Good on you Gordon for making us think. I guess I grew up as a Christian in contexts where we were told it was important to know the cultural background of the text so we could understand it properly. But increasingly I have come to see the problem of that, if we have to get that cultural context from other sources outside the Bible.
I have no problem saying that something like Enuma Eilish can illuminate the text, and John Dickson’s article points us in good directions there. But isn’t the most important context for understanding the Bible the Bible itself? So to take Paul’s epistles, for example- I am all for reading the epistles against the context of their composition where we can see it from the book of Acts. I reckon that is probably one of the reasons (not the only one) that we have Acts. But to go outside Acts and to start speculating on the context of Paul’s letters where the NT doesn’t give us the information can lead us down an uncontrolled path where we “read down” what Paul seems to be saying by supposed background information which really ends up supporting a view of the text we have come to for others reasons.

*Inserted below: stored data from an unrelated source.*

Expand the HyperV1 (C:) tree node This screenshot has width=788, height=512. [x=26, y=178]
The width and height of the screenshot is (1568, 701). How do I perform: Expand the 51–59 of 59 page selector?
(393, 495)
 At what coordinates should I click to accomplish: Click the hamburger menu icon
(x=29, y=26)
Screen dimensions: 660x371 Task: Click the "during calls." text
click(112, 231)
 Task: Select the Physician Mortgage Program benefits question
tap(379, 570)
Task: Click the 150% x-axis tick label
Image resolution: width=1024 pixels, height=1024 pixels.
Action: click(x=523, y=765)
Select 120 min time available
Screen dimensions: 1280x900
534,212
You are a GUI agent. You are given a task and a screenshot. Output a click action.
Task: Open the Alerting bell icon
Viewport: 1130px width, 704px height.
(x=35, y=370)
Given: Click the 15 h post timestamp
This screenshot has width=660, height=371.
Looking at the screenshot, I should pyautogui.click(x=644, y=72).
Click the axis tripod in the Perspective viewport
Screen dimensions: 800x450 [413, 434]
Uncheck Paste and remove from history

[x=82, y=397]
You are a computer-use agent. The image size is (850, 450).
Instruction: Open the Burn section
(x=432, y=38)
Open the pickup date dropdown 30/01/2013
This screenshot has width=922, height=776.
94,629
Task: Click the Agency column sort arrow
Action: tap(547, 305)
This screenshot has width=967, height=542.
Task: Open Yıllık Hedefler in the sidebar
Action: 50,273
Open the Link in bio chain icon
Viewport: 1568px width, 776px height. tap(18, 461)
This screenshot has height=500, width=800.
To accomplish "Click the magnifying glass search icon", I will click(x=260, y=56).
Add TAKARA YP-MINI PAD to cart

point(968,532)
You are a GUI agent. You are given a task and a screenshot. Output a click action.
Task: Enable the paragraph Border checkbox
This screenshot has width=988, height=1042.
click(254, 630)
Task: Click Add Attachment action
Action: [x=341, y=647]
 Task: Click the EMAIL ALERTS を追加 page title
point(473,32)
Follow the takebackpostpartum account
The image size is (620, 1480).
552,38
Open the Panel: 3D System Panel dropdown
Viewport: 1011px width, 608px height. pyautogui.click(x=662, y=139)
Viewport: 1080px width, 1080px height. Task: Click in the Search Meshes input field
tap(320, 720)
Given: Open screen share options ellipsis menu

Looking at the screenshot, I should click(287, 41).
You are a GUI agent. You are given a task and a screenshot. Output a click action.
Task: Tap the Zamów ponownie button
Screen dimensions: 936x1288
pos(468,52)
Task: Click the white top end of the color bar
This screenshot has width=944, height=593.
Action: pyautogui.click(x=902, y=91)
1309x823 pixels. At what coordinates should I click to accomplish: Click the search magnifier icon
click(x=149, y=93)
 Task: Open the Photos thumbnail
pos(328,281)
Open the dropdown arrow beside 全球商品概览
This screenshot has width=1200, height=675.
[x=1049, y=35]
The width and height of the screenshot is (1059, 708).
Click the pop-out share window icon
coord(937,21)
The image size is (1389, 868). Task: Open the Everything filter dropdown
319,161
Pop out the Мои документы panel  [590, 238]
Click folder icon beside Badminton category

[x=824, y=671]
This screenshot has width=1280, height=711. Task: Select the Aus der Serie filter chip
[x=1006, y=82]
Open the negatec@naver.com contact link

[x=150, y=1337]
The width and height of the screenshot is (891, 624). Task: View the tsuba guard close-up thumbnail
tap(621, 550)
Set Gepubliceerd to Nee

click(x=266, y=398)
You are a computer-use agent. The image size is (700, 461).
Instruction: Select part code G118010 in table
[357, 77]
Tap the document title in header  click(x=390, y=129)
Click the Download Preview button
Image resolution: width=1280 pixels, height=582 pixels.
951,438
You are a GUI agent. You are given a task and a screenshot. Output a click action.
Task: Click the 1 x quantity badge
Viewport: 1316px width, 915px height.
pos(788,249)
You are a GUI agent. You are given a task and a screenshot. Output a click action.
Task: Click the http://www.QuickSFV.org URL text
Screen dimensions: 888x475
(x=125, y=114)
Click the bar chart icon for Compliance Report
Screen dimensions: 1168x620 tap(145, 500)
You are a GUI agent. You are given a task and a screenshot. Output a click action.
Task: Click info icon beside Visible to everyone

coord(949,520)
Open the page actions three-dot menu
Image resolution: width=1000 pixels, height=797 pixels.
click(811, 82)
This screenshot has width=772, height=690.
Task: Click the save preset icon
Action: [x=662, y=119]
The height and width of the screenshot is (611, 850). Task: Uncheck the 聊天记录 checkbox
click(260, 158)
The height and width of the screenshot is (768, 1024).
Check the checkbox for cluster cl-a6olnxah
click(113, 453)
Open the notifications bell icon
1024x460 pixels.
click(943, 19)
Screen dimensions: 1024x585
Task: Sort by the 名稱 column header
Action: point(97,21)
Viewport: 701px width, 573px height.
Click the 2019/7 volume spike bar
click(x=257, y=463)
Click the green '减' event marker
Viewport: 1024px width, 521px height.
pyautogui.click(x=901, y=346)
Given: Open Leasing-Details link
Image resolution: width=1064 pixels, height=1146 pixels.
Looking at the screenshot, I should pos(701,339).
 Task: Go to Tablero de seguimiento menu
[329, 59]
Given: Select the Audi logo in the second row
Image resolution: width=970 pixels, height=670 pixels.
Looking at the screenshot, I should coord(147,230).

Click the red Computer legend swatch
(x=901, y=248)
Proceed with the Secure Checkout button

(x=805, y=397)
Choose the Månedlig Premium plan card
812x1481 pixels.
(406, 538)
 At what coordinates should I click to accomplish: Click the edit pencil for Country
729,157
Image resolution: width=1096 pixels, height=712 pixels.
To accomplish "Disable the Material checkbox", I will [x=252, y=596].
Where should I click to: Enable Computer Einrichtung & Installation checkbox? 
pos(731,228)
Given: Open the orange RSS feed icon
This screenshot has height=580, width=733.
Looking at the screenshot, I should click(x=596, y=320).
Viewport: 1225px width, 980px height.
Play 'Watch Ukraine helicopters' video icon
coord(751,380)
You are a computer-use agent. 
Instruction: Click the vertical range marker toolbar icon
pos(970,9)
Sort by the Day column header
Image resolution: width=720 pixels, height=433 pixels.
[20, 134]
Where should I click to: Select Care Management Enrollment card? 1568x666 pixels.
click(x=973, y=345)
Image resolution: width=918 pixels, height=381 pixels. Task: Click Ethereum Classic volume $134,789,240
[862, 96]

It strikes me, then, that if it is essential for understanding something written in the Bible to have a context, then the Bible will provide the context. And so, while one can perhaps be sparked to fresh lines of thought by reading the extra-Biblical material, in the end if we can’t support a view by finding it somewhere else in the Bible we ought to be very tentative. And we humans always seem to have a tendency to give a higher priority than we ought to something new, rather than pursuing what we already have in the Bible.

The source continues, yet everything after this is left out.